А какие были на Оке пчеловоды! Очень славился в мое время наш сосед Иван Устиныч. Я скашивал на него из-за куста свои глаза, боясь повернуть голову, шевельнуть ветки и обратить на себя внимание пчел. Никогда он не пользовался сеткой, чтобы защитить свое лицо от пчел. А и так сказать, какое это было лицо! Это был небольшой кружок темно-красного цвета, вроде яблока апорта, упакованного в седой бороде. Но дымок он всегда держал возле себя, незаметно попыхивал дымарем и подбавлял. Бывали особенные дни, когда женщины не идут, а бегут, укрытые верхними юбками, и всех на ходу предупреждают: «Пчелы роятся!» или «Устиныч пчел огребает!» А было раз, довелось мне видеть из-за куста, как поднялась туча пчел, серое облако, и среди облака стоял Устиныч – открыто и высоко – с большим мокрым березовым веником в руке. Он не обращал никакого внимания, что пчелы во множестве впивались в его руки и щеки, как будто чего-то выжидал, чтобы сразу по-своему распорядиться судьбою многих тысяч этих живых существ. Выждав какой-то момент, он резко махнул веником в серую тучу, окунул веник в кадку, еще прибавил дождя, еще и еще, и пчелы начали оседать, собираться в один черный комок на изгороди.
Никогда после не приходилось мне видеть такого повелителя, и когда еще мальчишкой я стал разбираться в людях и разделять людей – что одни живут для себя, а другие работают для всех и эта работа называется службой, – то из всех служащих или «старших», мне казалось, по-настоящему служил только Иван Устиныч.

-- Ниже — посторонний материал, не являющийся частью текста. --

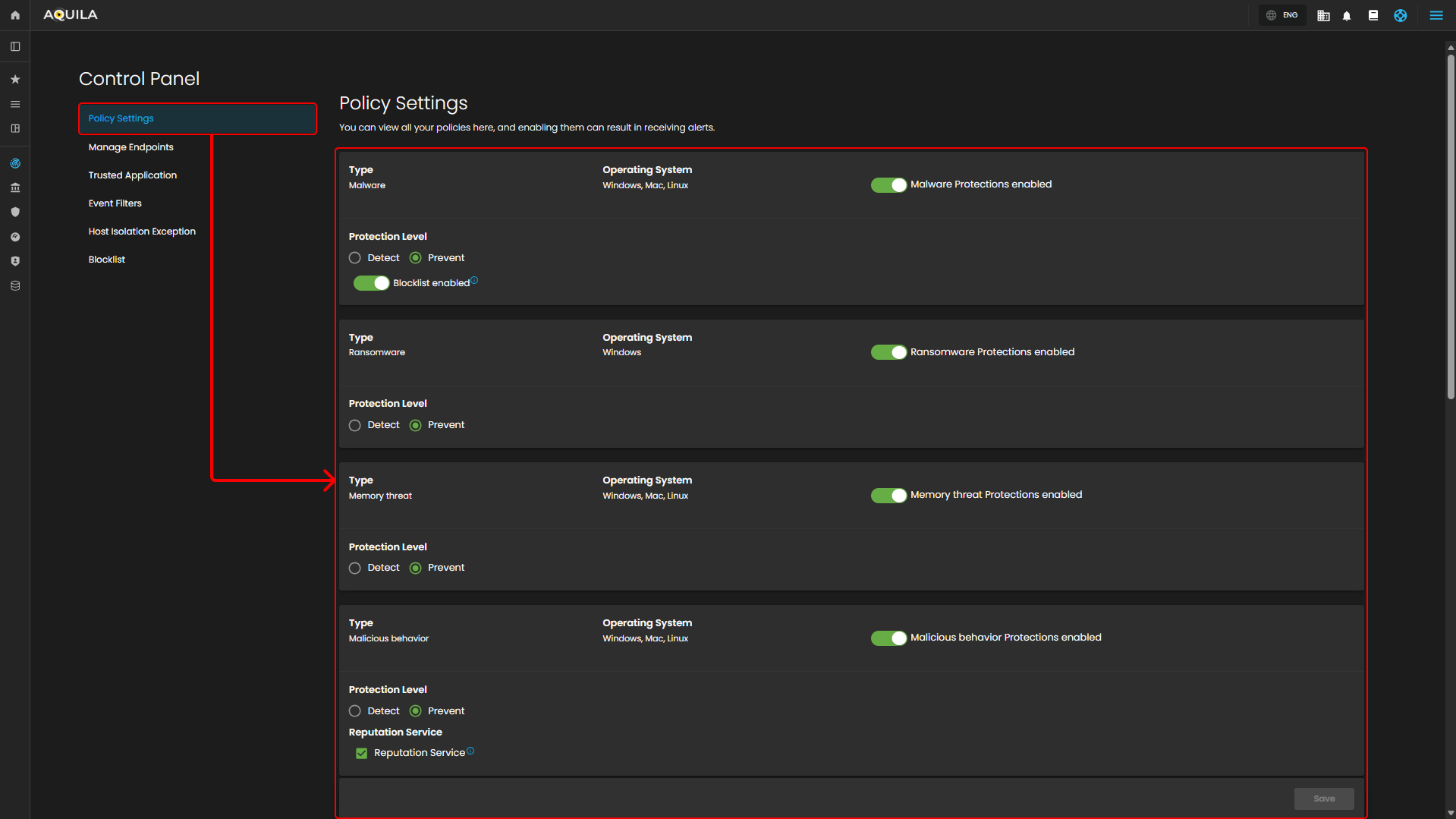Image resolution: width=1456 pixels, height=819 pixels.
Task: Turn off the Blocklist enabled toggle
Action: tap(371, 283)
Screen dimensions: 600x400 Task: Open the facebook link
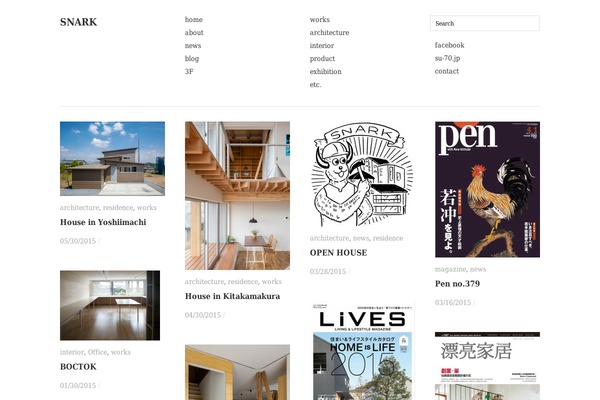coord(449,45)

С той далекой детской поры прошло уже семьдесят лет! Мне, однако, хорошо помнится, как на соседнем заводе кровных орловских рысаков родилась чудесная кобылка, а через несколько дней кобылка оказалась слепорожденной. Иван Устиныч взял кобылку себе, выходил и назвал по деликатности своей не Слепухой, как следовало бы, а Зиной. И вскоре она стала ему очень полезна. Первая польза была, что она давала ему прекрасных зрячих коней, и вторая польза, что, может быть, именно эта Зина и навела его на мысль о кочевом пчеловодстве.

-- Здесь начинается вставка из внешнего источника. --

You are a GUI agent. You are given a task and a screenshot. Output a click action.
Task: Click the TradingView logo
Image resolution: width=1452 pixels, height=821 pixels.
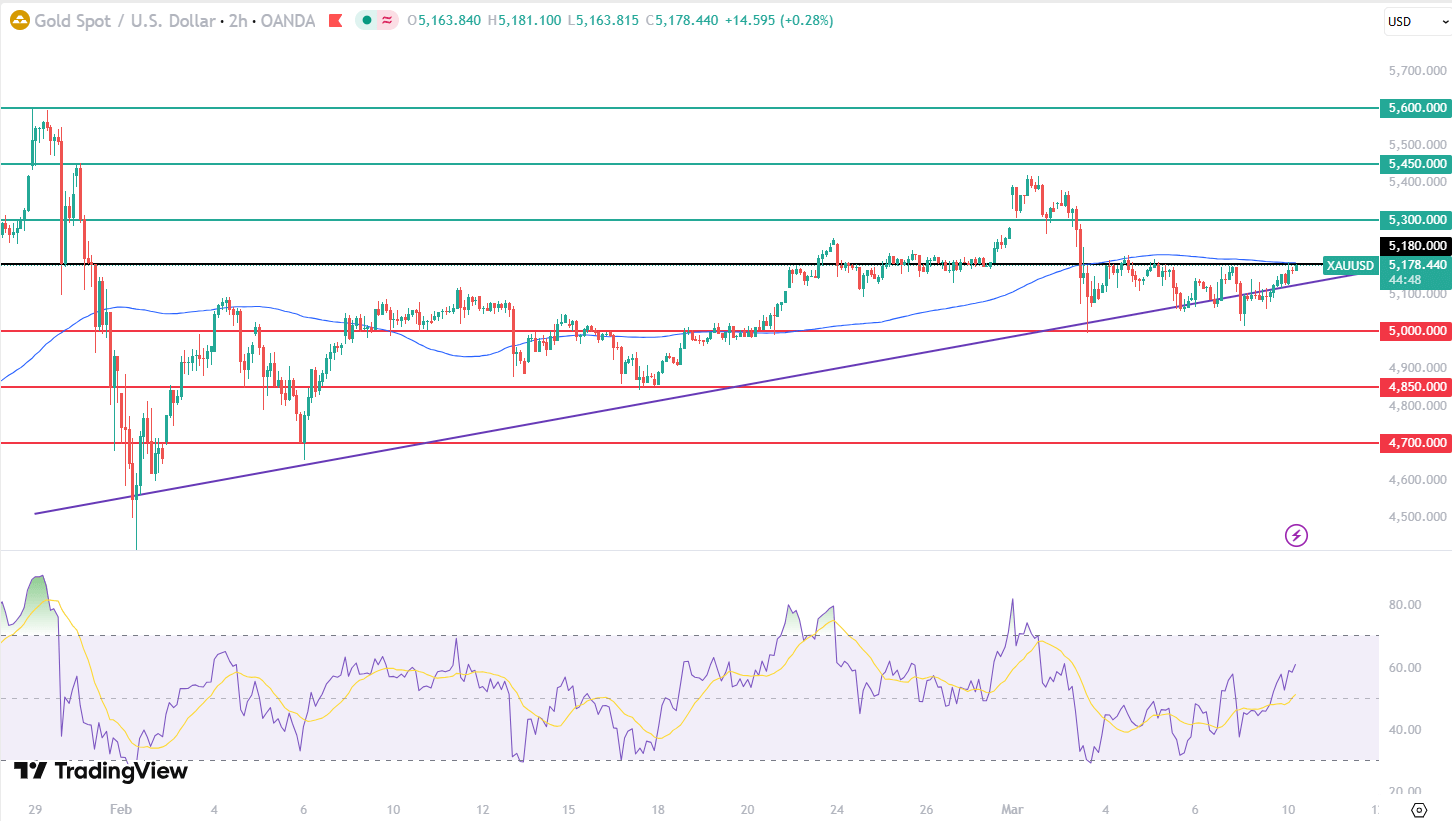101,771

Сам ли мудрец высидел эту мысль или где-нибудь взял, – трудно сказать. Непонятно тоже, почему с благодати бархатных лугов Иван Устиныч уезжал куда-то подальше: скорей всего там где-то было получше, и, чтобы не затруднять пчел дальним полетом, сам туда подъезжал. А то и так тоже было, что луга-то лугами, а когда зацветала греча, надо было подвезти пчел к грече. Собираясь в кочевку, Иван Устиныч ставил свои колоды на телегу низом вверх, чтобы наверху в свободном пространстве пчелы могли выкучиться. Это стремление пчел собраться в один комок на толчках от шума и всякого беспокойства мы хорошо понимаем по нашим стадам, когда коровы собираются в тесный кружок против волка, и еще ближе по себе самим, когда говорим: на людях и смерть красна. Вот тут Зина была незаменимой помощницей: слепая лошадь так осторожно ступала, что пчелы почти не тряслись. Ехали по ночам с открытыми должеями. а на дневку останавливались там, где хорошо, и пчелы с близких цветов накоротке прямо и носили мед в ульи.